What you are asked to do> In the forum thread on German Shepherd puppy ears, how old is TotalTurtles' dog, whose ears have been up for two weeks?

Page>
I got her from a breeder, her mom was a show dog...dad and Grandma are beautiful i posted pics of them on another post...sometimes it just happens.

Beautiful colors on your dog...

Enjoy her....


----------



## mbussinger166 (Sep 10, 2013)

Cute pup. I wouldn't worry too much about it. Sometimes Hans' ears were both up, sometimes they were both down, and sometimes only one was up. Those are some big ears though....love it


----------



## TotalTurtles (Dec 3, 2013)

*Different*

I guess theyre all different. My 11 week old GSD ears have been up for 2 weeks and havent fallen back down since. I guess I just got a lucky one with strong ears. Dont worry, they'll stand anyday now


----------



## Baillif (Jun 26, 2013)

Theyll come back up


----------



## Alli.baby (Oct 19, 2013)

Ally's ears up for now at 4 months.

Sent from Petguide.com Free App


----------



## GSDlover143 (Nov 8, 2013)

Alli.baby said:


> Ally's ears up for now at 4 months.
> 
> Sent from Petguide.com Free App


They'll stay up with time: )

Sent from Petguide.com Free App


----------



## GSDlover143 (Nov 8, 2013)

XZero38 said:


> My 50+ lb six month old gsd has finished teething and her ears still aren't up. What should I do?


Give her plenty of things to chew on it helps.I'm sure they'll go back up 

Sent from Petguide.com Free App


----------



## LynnPritchard (Jan 31, 2011)

*Ears*

Adorable pup! My 5.5 mo old male has soft ears, too. Up at 4 months briefly but teething now and up and down. Per advice on Leerburg.com site, we have been taping ears, using gray pipe insulation from the hardware store and tearable paper tape + a wee bit heavier tape for the "goalposts". We take them down every few days to check, and they'll typically stay up for a while and then drop again. However, we're encouraged that this will work. He's big and has huge, heavy ears, too. He doesn't mind at all, after the first hour or so of getting used to the taping. Good luck with your pup's ears!


----------

Supplied data>
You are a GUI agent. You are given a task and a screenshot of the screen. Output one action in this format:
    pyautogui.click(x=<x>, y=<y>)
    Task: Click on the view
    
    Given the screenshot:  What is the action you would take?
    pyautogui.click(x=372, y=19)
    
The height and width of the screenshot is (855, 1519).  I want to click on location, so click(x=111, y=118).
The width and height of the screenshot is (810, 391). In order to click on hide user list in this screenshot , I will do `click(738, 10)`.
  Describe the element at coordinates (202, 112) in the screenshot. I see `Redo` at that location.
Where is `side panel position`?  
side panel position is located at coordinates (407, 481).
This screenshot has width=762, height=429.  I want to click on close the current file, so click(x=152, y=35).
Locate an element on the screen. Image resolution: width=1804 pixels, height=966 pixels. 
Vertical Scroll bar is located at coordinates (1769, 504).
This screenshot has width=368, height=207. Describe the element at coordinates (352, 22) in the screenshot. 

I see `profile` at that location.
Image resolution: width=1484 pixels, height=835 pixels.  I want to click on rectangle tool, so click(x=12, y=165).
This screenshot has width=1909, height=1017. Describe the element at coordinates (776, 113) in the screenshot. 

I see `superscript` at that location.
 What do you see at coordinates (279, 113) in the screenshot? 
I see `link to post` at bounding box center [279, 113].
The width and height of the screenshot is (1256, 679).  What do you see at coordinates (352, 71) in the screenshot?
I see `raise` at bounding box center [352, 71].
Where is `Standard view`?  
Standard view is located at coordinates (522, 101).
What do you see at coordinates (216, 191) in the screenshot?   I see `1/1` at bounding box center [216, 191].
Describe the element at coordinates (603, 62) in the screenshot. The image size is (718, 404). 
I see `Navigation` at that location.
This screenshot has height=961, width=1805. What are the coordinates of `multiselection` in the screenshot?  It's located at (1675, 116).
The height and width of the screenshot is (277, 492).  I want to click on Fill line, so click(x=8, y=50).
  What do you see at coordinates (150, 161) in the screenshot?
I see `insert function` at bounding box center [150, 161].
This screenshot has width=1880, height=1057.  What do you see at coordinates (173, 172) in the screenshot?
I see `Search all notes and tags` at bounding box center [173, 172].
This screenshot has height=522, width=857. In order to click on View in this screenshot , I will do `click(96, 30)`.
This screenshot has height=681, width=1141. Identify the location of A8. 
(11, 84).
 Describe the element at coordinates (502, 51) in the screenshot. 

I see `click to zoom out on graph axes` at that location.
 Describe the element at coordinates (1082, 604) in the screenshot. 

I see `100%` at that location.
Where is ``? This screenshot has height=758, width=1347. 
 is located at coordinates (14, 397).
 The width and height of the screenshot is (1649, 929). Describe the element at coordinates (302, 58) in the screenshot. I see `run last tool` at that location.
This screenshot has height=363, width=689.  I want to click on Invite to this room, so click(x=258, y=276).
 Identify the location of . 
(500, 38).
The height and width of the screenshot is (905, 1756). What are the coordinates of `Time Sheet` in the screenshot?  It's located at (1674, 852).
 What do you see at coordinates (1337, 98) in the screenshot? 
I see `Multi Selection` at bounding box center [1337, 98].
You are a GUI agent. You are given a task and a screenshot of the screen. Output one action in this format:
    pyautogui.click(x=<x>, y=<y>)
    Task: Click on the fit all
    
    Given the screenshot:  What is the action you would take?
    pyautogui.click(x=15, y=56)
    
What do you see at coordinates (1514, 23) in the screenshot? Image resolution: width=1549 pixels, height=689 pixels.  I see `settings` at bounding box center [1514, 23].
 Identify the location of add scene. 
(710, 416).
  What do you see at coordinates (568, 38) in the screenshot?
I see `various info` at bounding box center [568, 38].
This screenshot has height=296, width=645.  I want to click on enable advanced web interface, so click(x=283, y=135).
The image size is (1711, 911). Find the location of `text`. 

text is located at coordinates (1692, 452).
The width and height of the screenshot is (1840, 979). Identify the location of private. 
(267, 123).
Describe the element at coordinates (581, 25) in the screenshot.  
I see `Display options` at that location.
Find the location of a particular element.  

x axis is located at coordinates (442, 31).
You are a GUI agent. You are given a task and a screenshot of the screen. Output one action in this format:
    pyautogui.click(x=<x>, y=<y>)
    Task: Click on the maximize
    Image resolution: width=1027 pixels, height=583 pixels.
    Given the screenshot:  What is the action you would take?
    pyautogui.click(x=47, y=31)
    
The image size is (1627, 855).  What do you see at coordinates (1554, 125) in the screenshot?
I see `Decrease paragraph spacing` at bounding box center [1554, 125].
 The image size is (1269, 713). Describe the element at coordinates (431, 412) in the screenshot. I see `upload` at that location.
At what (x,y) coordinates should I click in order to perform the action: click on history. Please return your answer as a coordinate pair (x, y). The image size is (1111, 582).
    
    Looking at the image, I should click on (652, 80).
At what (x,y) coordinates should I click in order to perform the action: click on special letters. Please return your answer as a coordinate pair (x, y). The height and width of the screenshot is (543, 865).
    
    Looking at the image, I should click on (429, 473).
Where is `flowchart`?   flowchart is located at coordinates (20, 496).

Output of the exercise> The dog is 11 weeks old.